* [INFORMATION SUPPLIED]:
-*-

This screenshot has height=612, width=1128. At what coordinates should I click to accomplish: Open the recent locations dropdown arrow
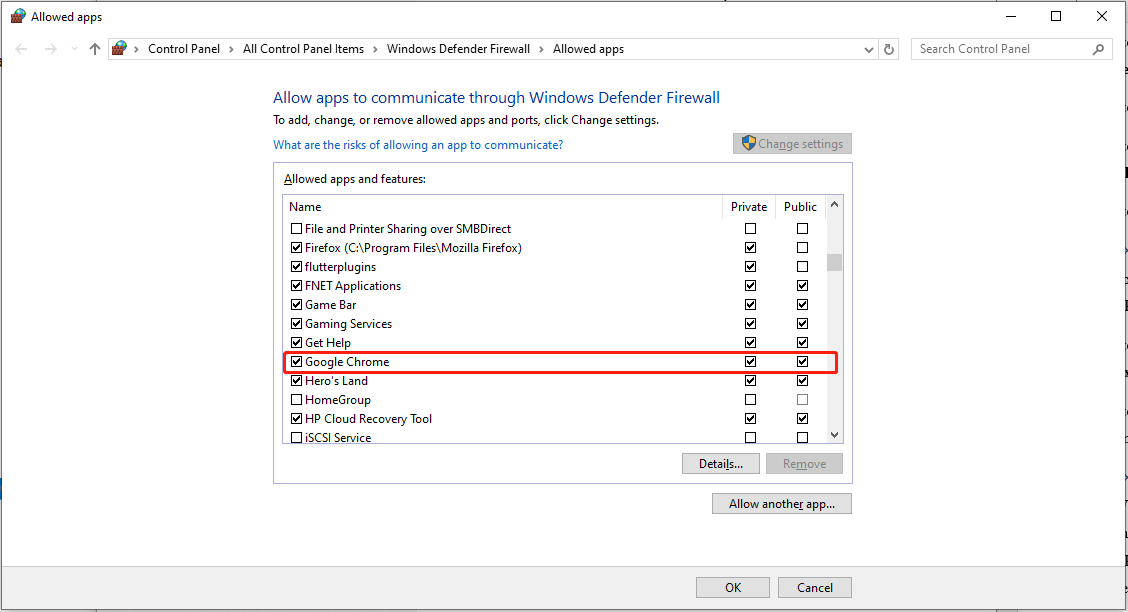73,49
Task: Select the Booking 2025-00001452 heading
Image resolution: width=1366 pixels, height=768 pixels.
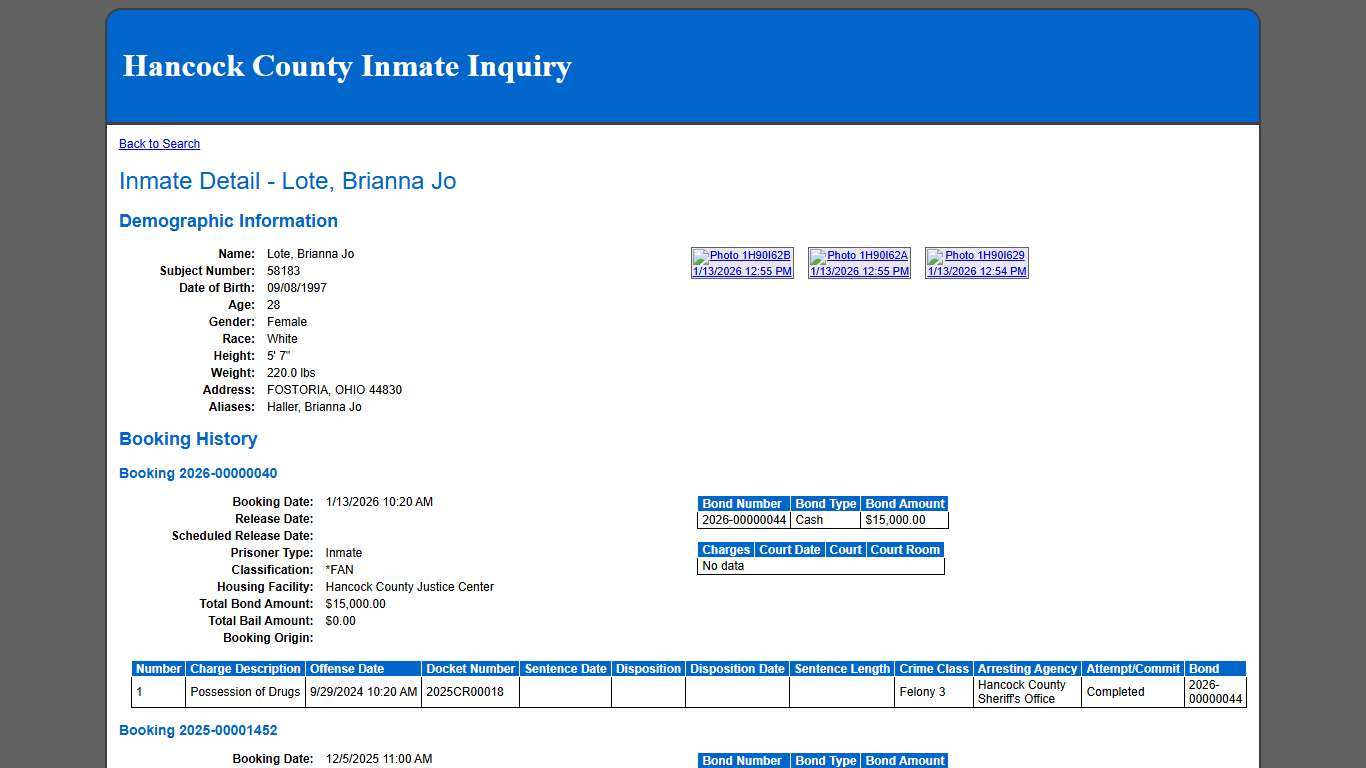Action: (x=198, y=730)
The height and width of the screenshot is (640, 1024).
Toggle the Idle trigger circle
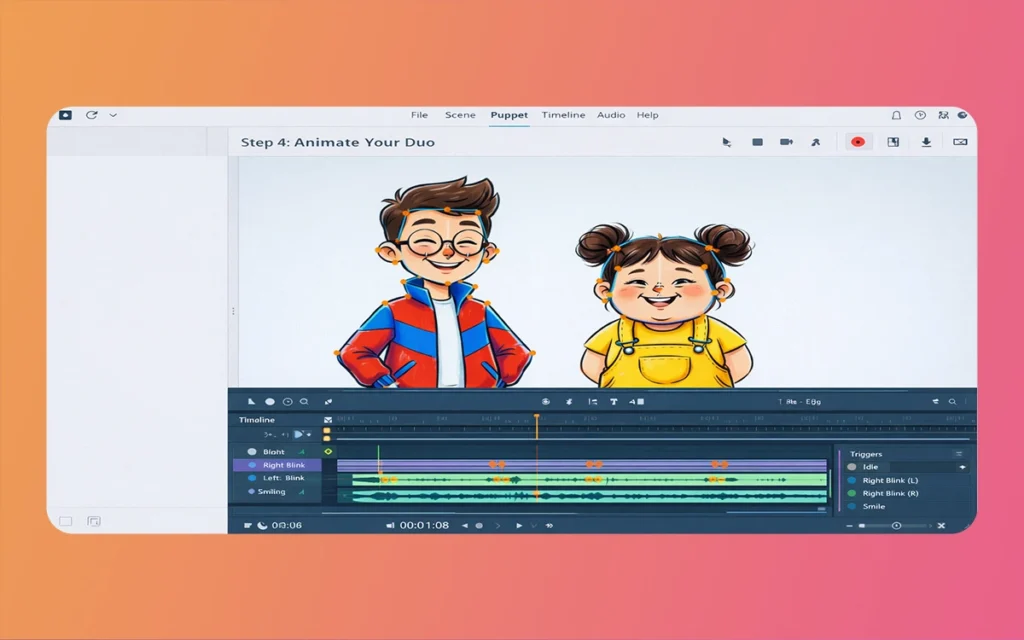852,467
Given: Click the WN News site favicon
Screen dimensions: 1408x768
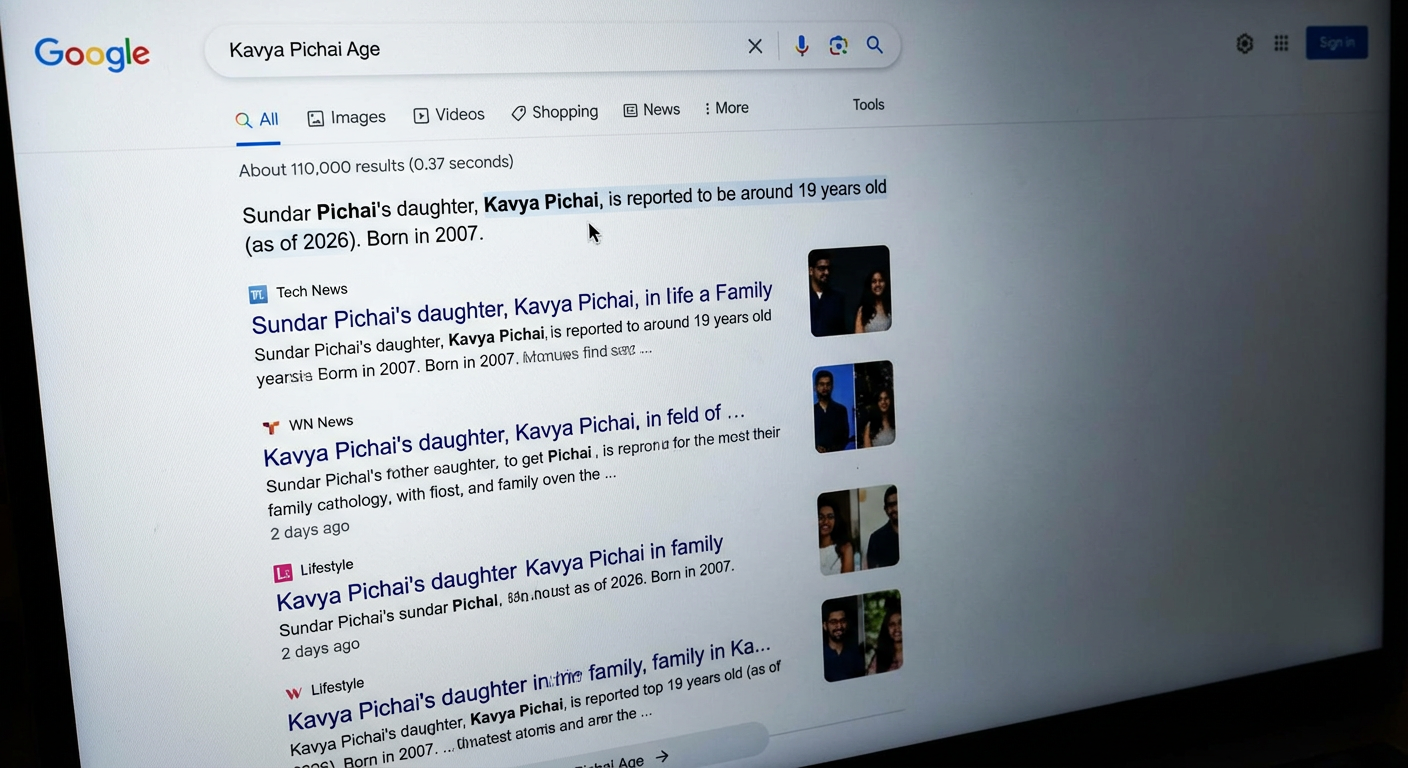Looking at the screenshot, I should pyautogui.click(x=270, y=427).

-*-

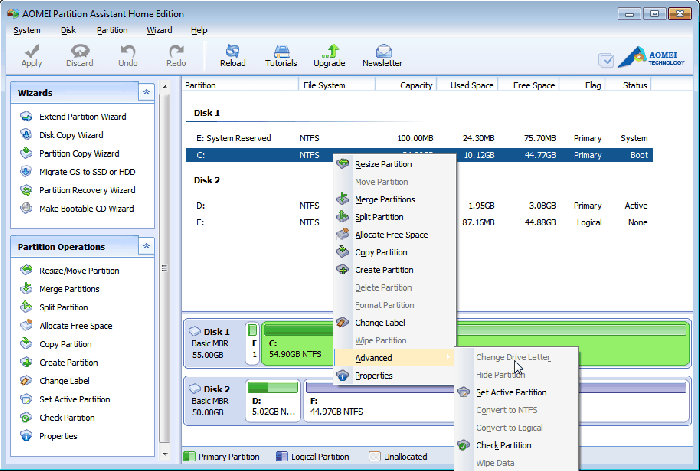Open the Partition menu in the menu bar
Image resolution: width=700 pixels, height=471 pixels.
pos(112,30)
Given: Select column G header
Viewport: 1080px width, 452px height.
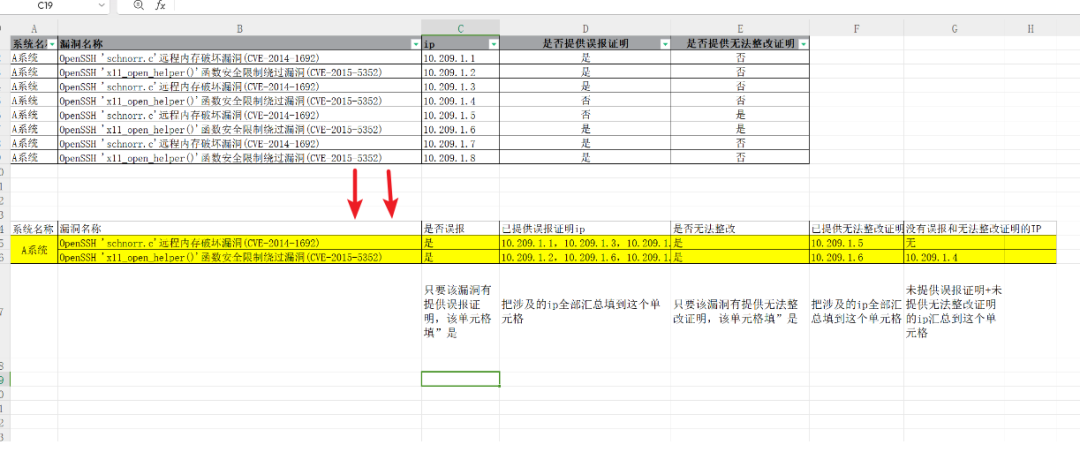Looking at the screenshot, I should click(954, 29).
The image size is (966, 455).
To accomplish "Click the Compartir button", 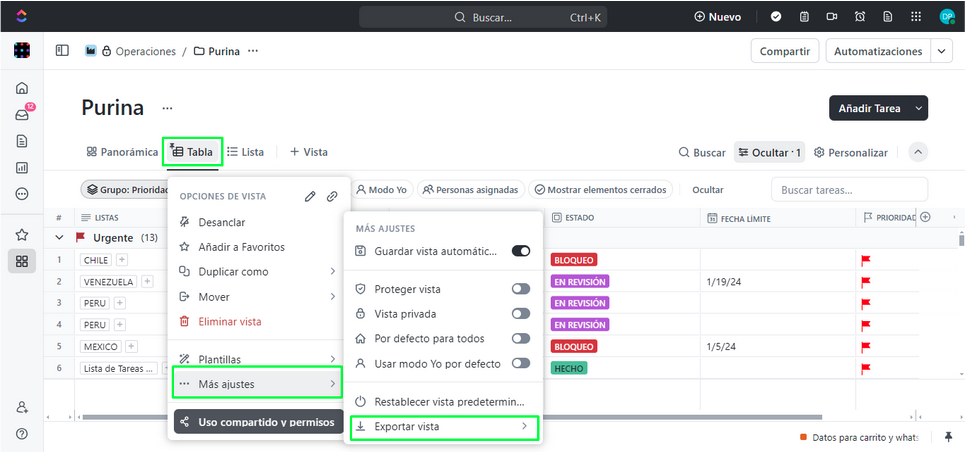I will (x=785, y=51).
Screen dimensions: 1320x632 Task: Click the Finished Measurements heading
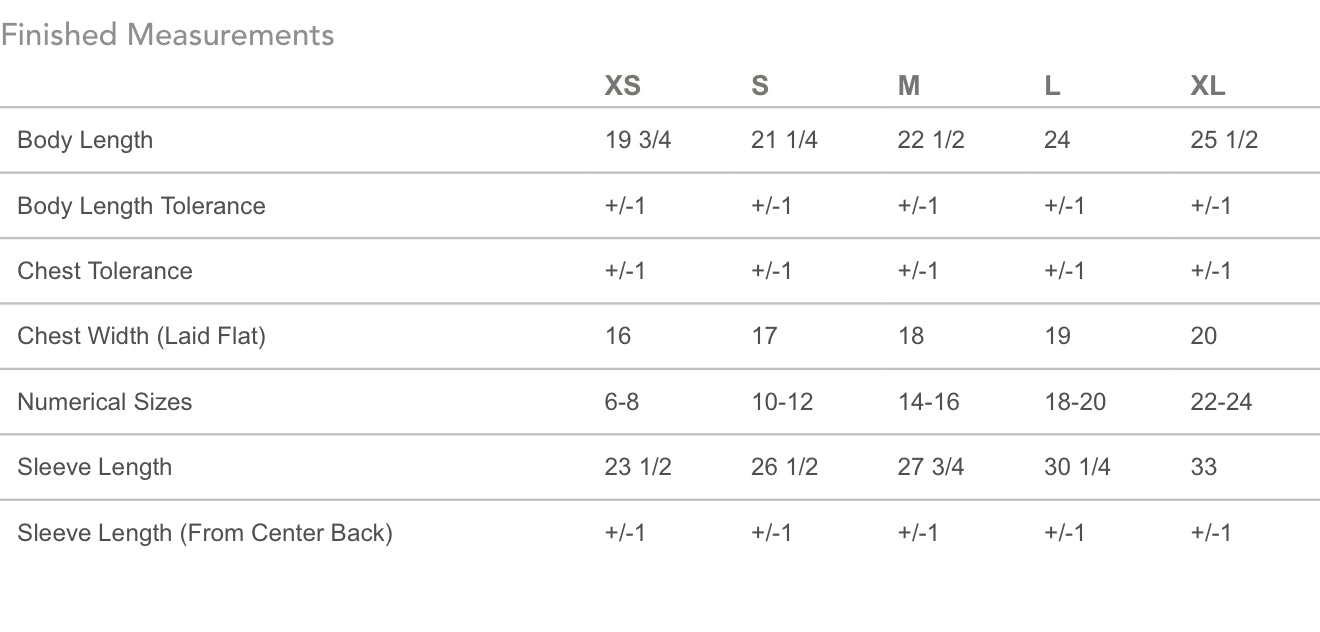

-*-

* [DIRECTIONS]:
Please state how many lines in the listing hold the string "Select", giving the number alone.

* [FINISHED TASK]:
2